Grameen Foundation is truly an amazing organization, committed to helping some of the world’s poorest people by empowering them through new income-enhancing opportunities. Several years ago, they wanted to transform the lives of Ugandan subsistence farmers—people who pretty much survive on what they can grow.
A slight change in weather, market prices of certain crops, or the health of livestock can have a devastating impact on farmers’ ability to keep their family from going hungry. So Grameen recruited a team of Community Knowledge Workers whose mission was to feed these farmers—through mobile devices—vital information that could help them make the best decisions about their farm and future.
But Grameen had a hard time evaluating and fine-tuning the program. They wanted to know: What makes a good CKW? Could certain tools—like bicycles—improve their effectiveness and expand their reach?
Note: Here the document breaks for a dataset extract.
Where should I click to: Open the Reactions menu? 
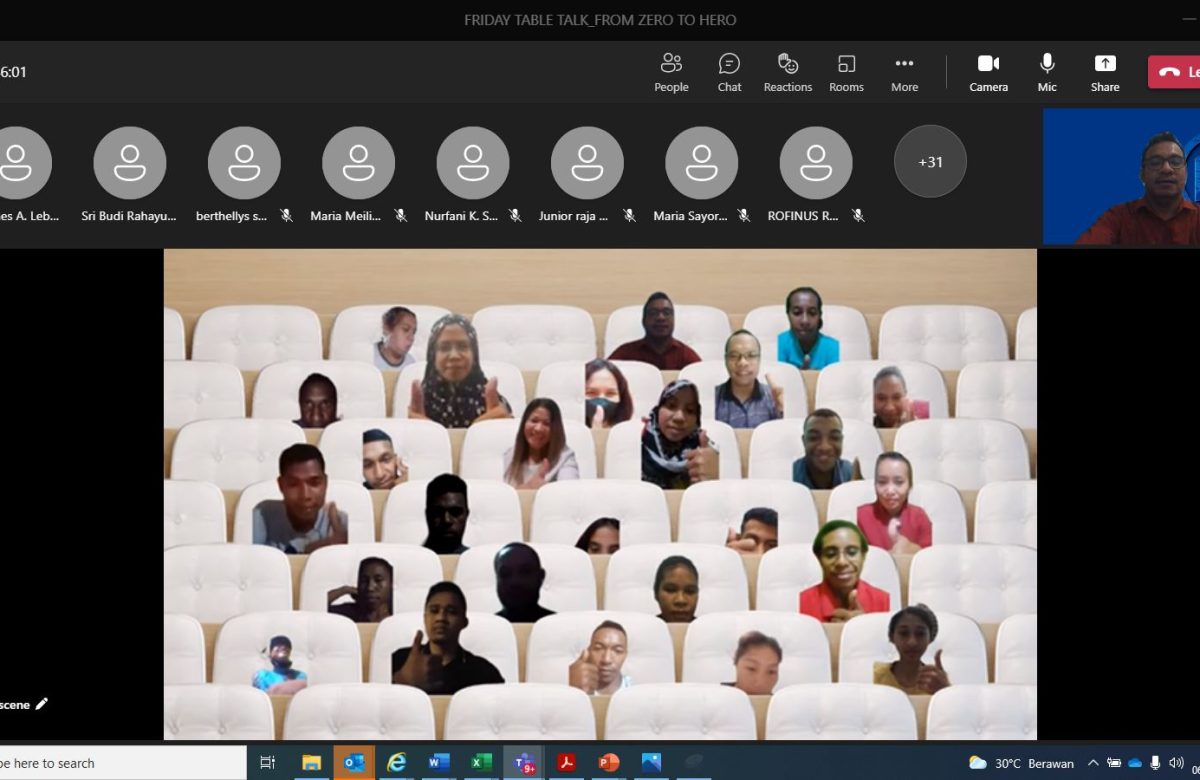point(788,72)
And what information did farmers really want, and when?
Grameen solutioneer Emily Tucker came to our San Francisco DataDive in November 2011. She brought with her a virtual trunkload of data—the beauty of this project is its reliance on mobile devices, which not only deliver valuable information to famers but also create a record of every single digital interaction between farmer and CKW, including:
- Every single search term
- The date and time of each search
- Through GPS, the exact location of each interaction
This kind of data is enormously powerful in the right hands, and can be used to evaluate the effectiveness of CKW performance, the tools they might have at their disposal (access to a bike for CKWs), and the information that is fundamental to the farmers’ livelihood, via the search terms.
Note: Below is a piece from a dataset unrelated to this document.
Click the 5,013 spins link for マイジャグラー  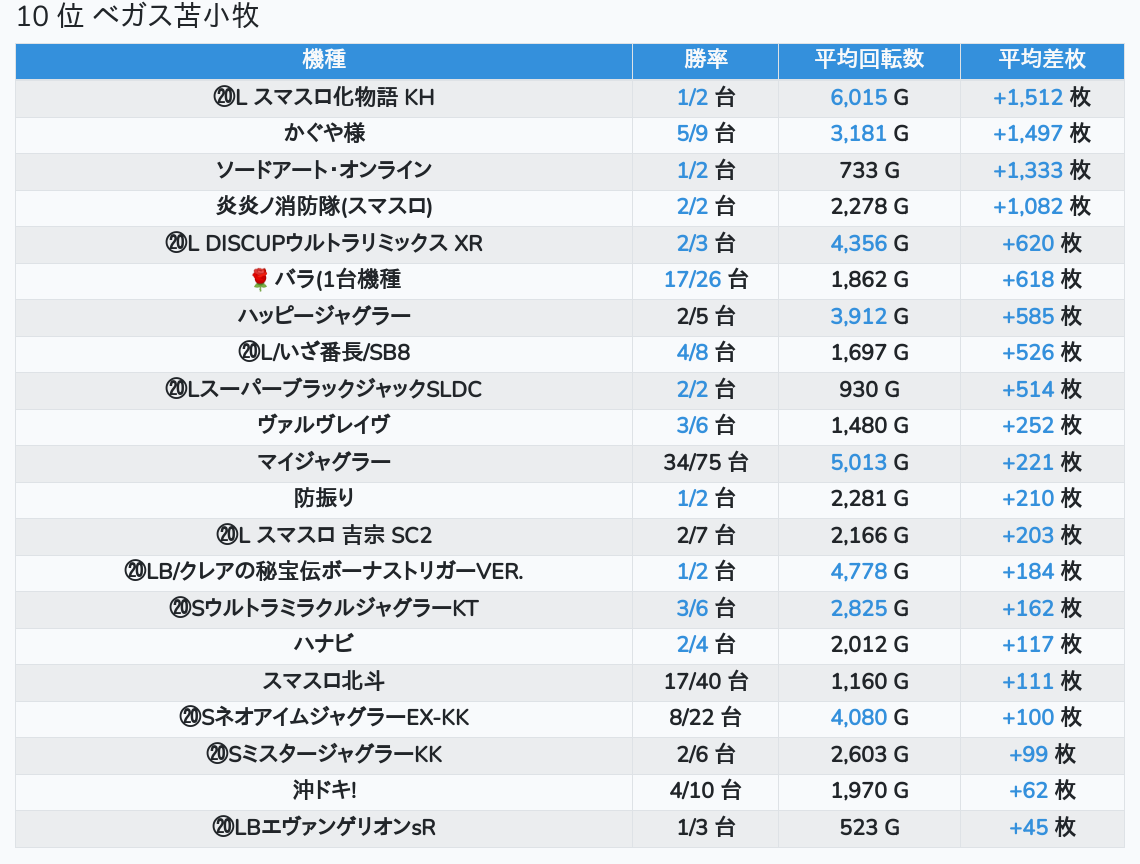tap(858, 462)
Grameen learned that more data leads to better questions that will ultimately help them decide what factors make a CKW effective. For example, they ultimately shut down the bike program based on what they learned at the DataDive.
We think it’s safe to say that the partnership between DataKind and Grameen was a smashing success. Grameen learned to love data so much they hired their own data scientist. Nothing could warm the cockles of our data hearts like that.